The death of General José Luis Aramburu Topete was an event which would barely have caused a ripple in Spanish society but for what happened one night in his life – arguably the most critical in the history of his country's democracy.
On 23 February 1981, as director of the country's Civil Guard – its militarised police force – Aramburu Topete played a key role in thwarting western Europe's last full-blown attempted coup d'état, co-led by one of his own men, Lt. Col Antonio Tejero.
When Tejero and 200 Civil Guards burst into the packed chamber of the lower house of Parliament and held up the deputies at gunpoint at around 6.30pm, Aramburu Topete first led other units loyal to Spain's six-year-old democracy to surround the Palace of Congress, then went to negotiate with Tejero in person just inside the building.
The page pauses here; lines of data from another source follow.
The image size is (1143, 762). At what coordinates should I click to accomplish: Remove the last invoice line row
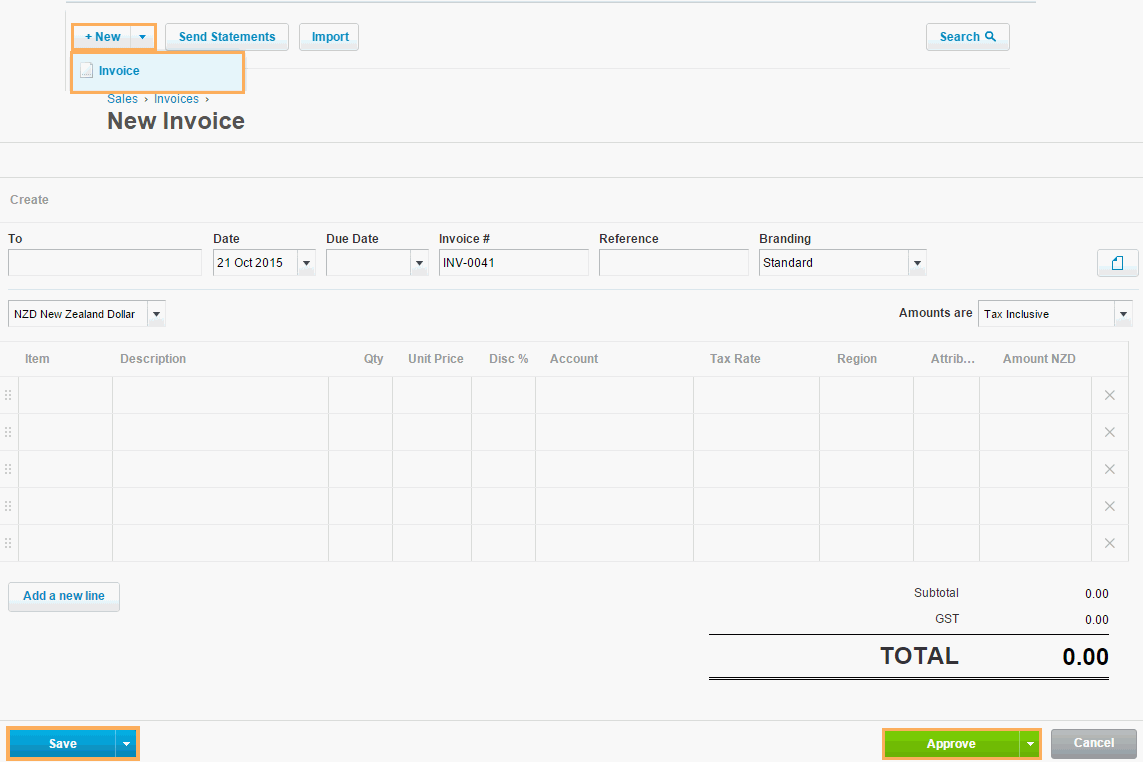point(1109,543)
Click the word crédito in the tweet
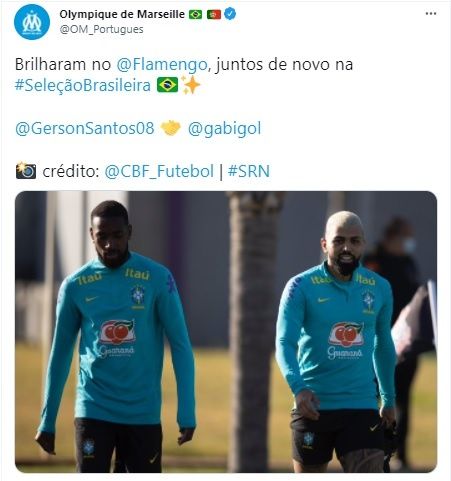Screen dimensions: 451x481 [71, 171]
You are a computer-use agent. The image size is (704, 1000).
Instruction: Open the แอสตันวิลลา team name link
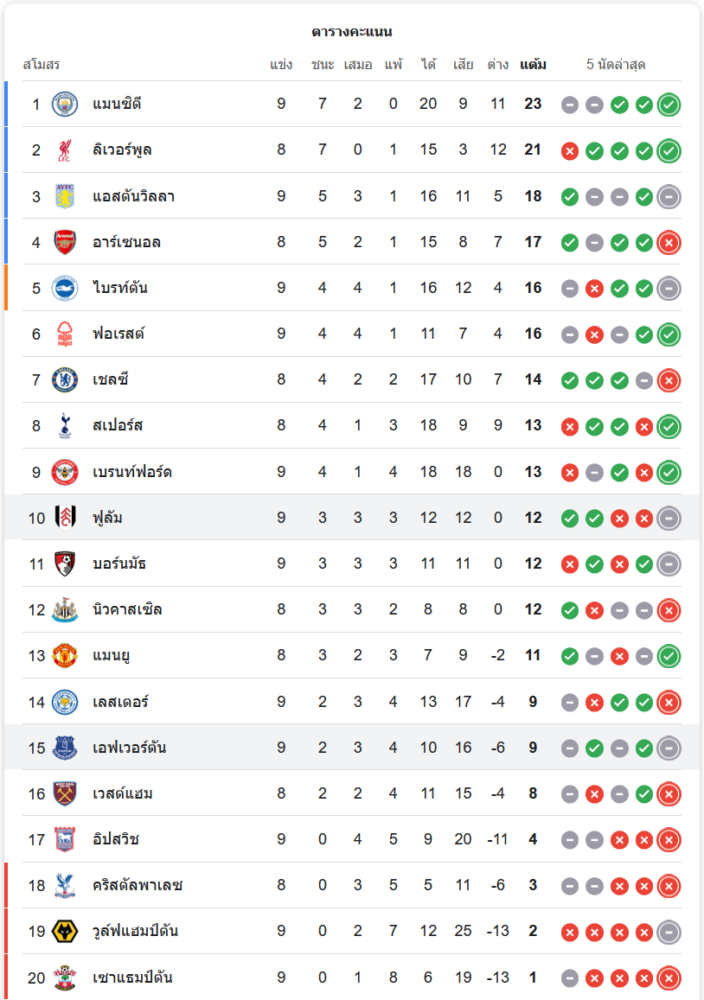click(x=133, y=196)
"He came to meet me with three other Civil Guards with their guns drawn," Aramburu Topete recalled during Tejero's trial. "First he saluted me, but then when I told him, as his superior, to surrender, he said he would have to kill me first and then himself. At that point he was pointing his gun at me."
The stand-off nearly ended fatally as Aramburu Topete attempted to draw his pistol and his opponents cocked their weapons, but after being persuaded by his own men that a shoot-out was not the solution, the general went back to his temporary headquarters in the Hotel Palace 100 yards away from the Congress buildings and spent the rest of the night helping lead military resistance to the coup.
Standing up to a right-wing fanatic like Tejero at huge personal risk showed more loyalty than a considerable number of Spain's generals, many of whom stayed in their barracks and waited to see what transpired. Just as importantly, his bravery proved to Spanish society and the government that just because one man in a green uniform and a winged helmet was standing on the speaker's podium inside Parliament firing bullets into the ceiling and screaming at their elected MPs to lie on the floor, not everybody in the Civil Guard was determined to return Spain to the kind of military dictatorship it had suffered for 40 years.
The coup d'état failed thanks to a combination of factors, including the conspirators' failure to seize key media outlets in Madrid and the king's televised refusal to support them, as well as Aramburu Topete's crucial behind-the-scenes work alongside the chief of the national police force, Jose Antonio Saenz de Santamaria. Then, when the military superior Tejero was expecting failed to turn up with reinforcements (his identity has never been revealed), it was clear the game was up even to Tejero, and a surrender – known as the "Bonnet Pact", as it was signed on the bonnet of a police Land Rover – was signed, with Aramburu as witness.
Aramburu Topete spent most of his career as a professional soldier. Born in the frontier province of Huelva, he studied mining before joining Franco's army during the Civil War, taking part in the battles of Brunete and Teruel.
As captain of a sappers' battalion he formed part of the Division Azul, Spain's volunteer military units that fought alongside the Germans on the Eastern Front during the Second World War, before being promoted to Colonel and serving in the Spanish Sahara up until the Division's return to Morocco, just before Franco's death in 1975.
Named director of the Civil Guard in 1980 – at the time it was always headed by a professional soldier – one of Aramburu Topete's tasks was to quell internal resistance to the Parliament's decision that year to make the Civil Guard partly responsible to the Ministry of Interior. Ensuring a militarised police force like the Civil Guard no longer automatically saw the army as their rightful superiors was an important achievement for a fledgling democracy.
However, Aramburu Topete will be mostly remembered as the Spanish general who went out to tackle Tejero's attempted coup d'état head-on – and won.
José Luis Aramburu Topete, soldier: born Huelva, Spain 23 July 1918 ; died Madrid 13 January 2011.